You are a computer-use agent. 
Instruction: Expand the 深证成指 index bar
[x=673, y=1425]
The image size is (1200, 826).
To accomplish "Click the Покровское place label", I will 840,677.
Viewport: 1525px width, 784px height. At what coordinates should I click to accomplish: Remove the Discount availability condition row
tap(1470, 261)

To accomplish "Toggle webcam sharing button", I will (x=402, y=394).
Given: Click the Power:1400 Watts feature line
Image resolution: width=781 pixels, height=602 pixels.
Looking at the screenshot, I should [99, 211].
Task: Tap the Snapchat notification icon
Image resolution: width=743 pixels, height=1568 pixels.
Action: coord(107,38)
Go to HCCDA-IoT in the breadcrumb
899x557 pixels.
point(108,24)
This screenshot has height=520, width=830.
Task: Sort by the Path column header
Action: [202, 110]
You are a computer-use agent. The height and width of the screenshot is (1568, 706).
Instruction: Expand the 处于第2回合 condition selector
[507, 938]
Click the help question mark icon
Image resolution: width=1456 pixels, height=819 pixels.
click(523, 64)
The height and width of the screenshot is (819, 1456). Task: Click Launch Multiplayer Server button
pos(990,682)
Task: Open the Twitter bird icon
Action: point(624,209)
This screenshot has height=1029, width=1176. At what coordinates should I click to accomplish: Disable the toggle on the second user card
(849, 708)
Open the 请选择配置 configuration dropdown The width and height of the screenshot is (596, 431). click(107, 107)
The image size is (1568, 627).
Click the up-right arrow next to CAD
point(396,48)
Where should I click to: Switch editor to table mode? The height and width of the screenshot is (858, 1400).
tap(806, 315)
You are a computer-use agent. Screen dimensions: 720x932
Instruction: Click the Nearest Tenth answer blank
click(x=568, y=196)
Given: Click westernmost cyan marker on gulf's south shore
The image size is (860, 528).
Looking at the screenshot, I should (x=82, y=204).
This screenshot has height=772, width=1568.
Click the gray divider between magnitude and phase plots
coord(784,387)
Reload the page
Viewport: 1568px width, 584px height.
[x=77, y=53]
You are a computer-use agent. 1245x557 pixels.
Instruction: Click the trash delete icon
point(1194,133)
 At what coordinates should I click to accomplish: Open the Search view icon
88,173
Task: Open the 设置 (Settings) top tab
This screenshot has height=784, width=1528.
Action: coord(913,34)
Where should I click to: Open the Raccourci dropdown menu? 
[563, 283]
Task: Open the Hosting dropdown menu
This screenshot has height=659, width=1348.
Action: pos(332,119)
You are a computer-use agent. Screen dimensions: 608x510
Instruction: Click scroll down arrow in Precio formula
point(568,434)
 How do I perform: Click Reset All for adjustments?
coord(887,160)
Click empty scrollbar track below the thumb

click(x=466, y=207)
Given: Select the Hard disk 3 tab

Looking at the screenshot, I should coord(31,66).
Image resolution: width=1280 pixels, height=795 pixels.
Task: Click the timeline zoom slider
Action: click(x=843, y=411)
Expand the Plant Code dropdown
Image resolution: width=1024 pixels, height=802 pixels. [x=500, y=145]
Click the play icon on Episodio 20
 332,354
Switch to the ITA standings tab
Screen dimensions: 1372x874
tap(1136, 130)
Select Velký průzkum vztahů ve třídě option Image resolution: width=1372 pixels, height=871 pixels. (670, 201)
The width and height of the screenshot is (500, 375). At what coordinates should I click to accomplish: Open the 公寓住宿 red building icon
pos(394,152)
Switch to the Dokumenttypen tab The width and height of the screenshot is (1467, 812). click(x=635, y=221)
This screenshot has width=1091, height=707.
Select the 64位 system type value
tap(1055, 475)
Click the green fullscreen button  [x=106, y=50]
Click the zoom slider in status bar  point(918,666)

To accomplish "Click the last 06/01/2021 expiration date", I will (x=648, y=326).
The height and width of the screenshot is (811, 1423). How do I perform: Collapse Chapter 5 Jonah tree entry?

■ Requirements ■
Render the listing above as a Markdown table with the columns Row and Line, putting each line in its own numbered row. Omit blank lines.

■ Result of this task ■
| Row | Line |
|---|---|
| 1 | You are a computer-use agent.  |
| 2 | Instruction: Expand the 深证成指 index bar |
| 3 | [x=673, y=1425] |
| 4 | The image size is (1200, 826). |
| 5 | To accomplish "Click the Покровское place label", I will 840,677. |
| 6 | Viewport: 1525px width, 784px height. At what coordinates should I click to accomplish: Remove the Discount availability condition row |
| 7 | tap(1470, 261) |
| 8 | To accomplish "Toggle webcam sharing button", I will (x=402, y=394). |
| 9 | Given: Click the Power:1400 Watts feature line |
| 10 | Image resolution: width=781 pixels, height=602 pixels. |
| 11 | Looking at the screenshot, I should [99, 211]. |
| 12 | Task: Tap the Snapchat notification icon |
| 13 | Image resolution: width=743 pixels, height=1568 pixels. |
| 14 | Action: coord(107,38) |
| 15 | Go to HCCDA-IoT in the breadcrumb |
| 16 | 899x557 pixels. |
| 17 | point(108,24) |
| 18 | This screenshot has height=520, width=830. |
| 19 | Task: Sort by the Path column header |
| 20 | Action: [202, 110] |
| 21 | You are a computer-use agent. The height and width of the screenshot is (1568, 706). |
| 22 | Instruction: Expand the 处于第2回合 condition selector |
| 23 | [507, 938] |
| 24 | Click the help question mark icon |
| 25 | Image resolution: width=1456 pixels, height=819 pixels. |
| 26 | click(523, 64) |
| 27 | The height and width of the screenshot is (819, 1456). Task: Click Launch Multiplayer Server button |
| 28 | pos(990,682) |
| 29 | Task: Open the Twitter bird icon |
| 30 | Action: point(624,209) |
| 31 | This screenshot has height=1029, width=1176. At what coordinates should I click to accomplish: Disable the toggle on the second user card |
| 32 | (849, 708) |
| 33 | Open the 请选择配置 configuration dropdown The width and height of the screenshot is (596, 431). click(107, 107) |
| 34 | The image size is (1568, 627). |
| 35 | Click the up-right arrow next to CAD |
| 36 | point(396,48) |
| 37 | Where should I click to: Switch editor to table mode? The height and width of the screenshot is (858, 1400). |
| 38 | tap(806, 315) |
| 39 | You are a computer-use agent. Screen dimensions: 720x932 |
| 40 | Instruction: Click the Nearest Tenth answer blank |
| 41 | click(x=568, y=196) |
| 42 | Given: Click westernmost cyan marker on gulf's south shore |
| 43 | The image size is (860, 528). |
| 44 | Looking at the screenshot, I should (x=82, y=204). |
| 45 | This screenshot has height=772, width=1568. |
| 46 | Click the gray divider between magnitude and phase plots |
| 47 | coord(784,387) |
| 48 | Reload the page |
| 49 | Viewport: 1568px width, 584px height. |
| 50 | [x=77, y=53] |
| 51 | You are a computer-use agent. 1245x557 pixels. |
| 52 | Instruction: Click the trash delete icon |
| 53 | point(1194,133) |
| 54 |  At what coordinates should I click to accomplish: Open the Search view icon |
| 55 | 88,173 |
| 56 | Task: Open the 设置 (Settings) top tab |
| 57 | This screenshot has height=784, width=1528. |
| 58 | Action: coord(913,34) |
| 59 | Where should I click to: Open the Raccourci dropdown menu?  |
| 60 | [563, 283] |
| 61 | Task: Open the Hosting dropdown menu |
| 62 | This screenshot has height=659, width=1348. |
| 63 | Action: pos(332,119) |
| 64 | You are a computer-use agent. Screen dimensions: 608x510 |
| 65 | Instruction: Click scroll down arrow in Precio formula |
| 66 | point(568,434) |
| 67 |  How do I perform: Click Reset All for adjustments? |
| 68 | coord(887,160) |
| 69 | Click empty scrollbar track below the thumb |
| 70 | click(x=466, y=207) |
| 71 | Given: Select the Hard disk 3 tab |
| 72 | Looking at the screenshot, I should coord(31,66). |
| 73 | Image resolution: width=1280 pixels, height=795 pixels. |
| 74 | Task: Click the timeline zoom slider |
| 75 | Action: click(x=843, y=411) |
| 76 | Expand the Plant Code dropdown |
| 77 | Image resolution: width=1024 pixels, height=802 pixels. [x=500, y=145] |
| 78 | Click the play icon on Episodio 20 |
| 79 |  332,354 |
| 80 | Switch to the ITA standings tab |
| 81 | Screen dimensions: 1372x874 |
| 82 | tap(1136, 130) |
| 83 | Select Velký průzkum vztahů ve třídě option Image resolution: width=1372 pixels, height=871 pixels. (670, 201) |
| 84 | The width and height of the screenshot is (500, 375). At what coordinates should I click to accomplish: Open the 公寓住宿 red building icon |
| 85 | pos(394,152) |
| 86 | Switch to the Dokumenttypen tab The width and height of the screenshot is (1467, 812). click(x=635, y=221) |
| 87 | This screenshot has width=1091, height=707. |
| 88 | Select the 64位 system type value |
| 89 | tap(1055, 475) |
| 90 | Click the green fullscreen button  [x=106, y=50] |
| 91 | Click the zoom slider in status bar  point(918,666) |
| 92 | To accomplish "Click the last 06/01/2021 expiration date", I will (x=648, y=326). |
| 93 | The height and width of the screenshot is (811, 1423). How do I perform: Collapse Chapter 5 Jonah tree entry? |